[Document section]
************

India’s top chefs talk of what he meant to them, and why the culinary world owes so much to him.

A Keen Driver For Change

Sanjeev Kapoor

Chef, author and TV host

Jiggs Kalra’s biggest contribution was that he taught people how to share knowledge. In a world of food, where no one shared what they knew, this was a big change. The food industry suffered from the issue of everything being kept a secret.

Jiggs Kalra would learn about something, get information, and share it. That was path-breaking.

Another quality was that he had great respect for food from different parts of the country. He brought recognition and respect for food from the country. Earlier, the way chefs cooked, there was no pride in it. Kalra changed that.

Jiggs Kalra Brought A System In Place

Rohit Gambhir

Executive chef, The Oberoi

I was fortunate to have known him. He was a consultant chef with the Oberoi Hotels and I had the good fortune of working very closely with him. He was meticulous and very passionate about food.

Jiggs Kalra was the first to document traditional Indian recipes and bring them to the mainstream Indian dining experience.

I remember, once while making a simple dish like khichdi, he said the rice grain should not be broken. I was amazed at the levels of detailing he went into.

************

[Tasks]
1 – In the chefs' tributes to Jiggs Kalra, what position did he hold with the Oberoi Hotels?
2 – In the chefs' tributes to Jiggs Kalra, shorten the paragraph beginning "Jiggs Kalra’s biggest contribution" into one sentence that keeps its main facts.
3 – Write a continuation of the chefs' tributes to Jiggs Kalra, picking up after the final sentence.

************

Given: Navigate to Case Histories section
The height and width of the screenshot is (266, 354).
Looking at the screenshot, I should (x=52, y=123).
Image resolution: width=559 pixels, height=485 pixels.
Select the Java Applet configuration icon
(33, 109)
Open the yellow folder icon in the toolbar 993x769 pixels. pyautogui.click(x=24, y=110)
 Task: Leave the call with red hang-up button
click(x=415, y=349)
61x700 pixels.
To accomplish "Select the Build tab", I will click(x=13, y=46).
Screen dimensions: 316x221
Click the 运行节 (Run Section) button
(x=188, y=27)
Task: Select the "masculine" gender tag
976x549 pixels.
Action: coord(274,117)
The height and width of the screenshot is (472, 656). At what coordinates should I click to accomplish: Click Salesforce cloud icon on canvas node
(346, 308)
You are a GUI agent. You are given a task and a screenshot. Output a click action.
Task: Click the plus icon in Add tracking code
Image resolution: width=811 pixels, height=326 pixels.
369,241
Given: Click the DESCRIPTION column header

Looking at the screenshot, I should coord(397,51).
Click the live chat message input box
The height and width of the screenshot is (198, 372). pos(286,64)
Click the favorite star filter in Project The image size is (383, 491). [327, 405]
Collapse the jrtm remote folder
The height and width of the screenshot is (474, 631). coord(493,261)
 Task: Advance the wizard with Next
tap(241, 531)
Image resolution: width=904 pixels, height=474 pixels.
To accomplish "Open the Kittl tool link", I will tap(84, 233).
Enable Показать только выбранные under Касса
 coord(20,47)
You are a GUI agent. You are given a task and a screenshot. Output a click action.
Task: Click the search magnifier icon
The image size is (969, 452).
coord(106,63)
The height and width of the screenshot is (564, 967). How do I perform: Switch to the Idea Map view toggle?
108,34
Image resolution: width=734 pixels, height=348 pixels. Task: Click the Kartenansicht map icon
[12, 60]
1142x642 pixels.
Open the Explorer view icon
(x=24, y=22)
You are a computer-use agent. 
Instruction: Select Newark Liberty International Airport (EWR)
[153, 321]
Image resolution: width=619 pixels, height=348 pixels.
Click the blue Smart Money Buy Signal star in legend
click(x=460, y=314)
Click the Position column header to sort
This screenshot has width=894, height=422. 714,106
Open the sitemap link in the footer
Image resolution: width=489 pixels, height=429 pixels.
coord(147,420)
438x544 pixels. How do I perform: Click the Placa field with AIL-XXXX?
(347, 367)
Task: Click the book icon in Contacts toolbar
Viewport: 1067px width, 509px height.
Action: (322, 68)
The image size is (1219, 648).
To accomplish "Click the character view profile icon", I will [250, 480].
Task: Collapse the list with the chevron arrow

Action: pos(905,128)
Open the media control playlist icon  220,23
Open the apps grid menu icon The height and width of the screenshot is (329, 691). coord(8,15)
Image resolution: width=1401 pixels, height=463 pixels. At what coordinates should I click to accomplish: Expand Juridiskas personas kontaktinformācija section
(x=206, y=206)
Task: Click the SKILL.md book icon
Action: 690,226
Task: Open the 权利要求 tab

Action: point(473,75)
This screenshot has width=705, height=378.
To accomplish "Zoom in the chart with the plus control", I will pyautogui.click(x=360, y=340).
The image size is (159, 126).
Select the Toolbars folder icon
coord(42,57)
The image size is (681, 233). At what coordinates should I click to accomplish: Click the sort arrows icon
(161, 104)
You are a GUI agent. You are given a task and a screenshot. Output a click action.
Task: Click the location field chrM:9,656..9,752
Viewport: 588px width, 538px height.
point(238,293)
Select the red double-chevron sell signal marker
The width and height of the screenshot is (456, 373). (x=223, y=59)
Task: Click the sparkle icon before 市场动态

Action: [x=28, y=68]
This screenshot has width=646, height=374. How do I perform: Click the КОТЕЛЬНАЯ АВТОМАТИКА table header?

************

[Answers for the exercise]
1 – He was a consultant chef with the Oberoi Hotels.

2 – Jiggs Kalra's biggest contribution was teaching people to share knowledge, a major change in a food industry where everything had been kept secret.

3 –
He was very passionate about traditional Indian recipes, but at the same time, he wasn’t stuck up. In fact, he introduced Norwegian salmon in tandoor.

He will be missed.

Founder Of Indian Food Movement

Ranveer Brar

Chef and food stylist

He started the Indian food movement, way ahead of its time. At a time in the 80s and 90s, when chefs were talking of looking at the west for inspiration for food and recipes, he spoke up for our food, our chefs and our ways of cooking.

The Indian food movement owes its genesis to Jiiggs Kalra.

I will never forget one incident. I went to him, when I worked as a trainee, I hesitantly offered him the gajar ka halwa that I had made. He said I was the second Jat who could make a good gajar ka halwa, the first being chef Manjeet Gill, whom he closely worked with.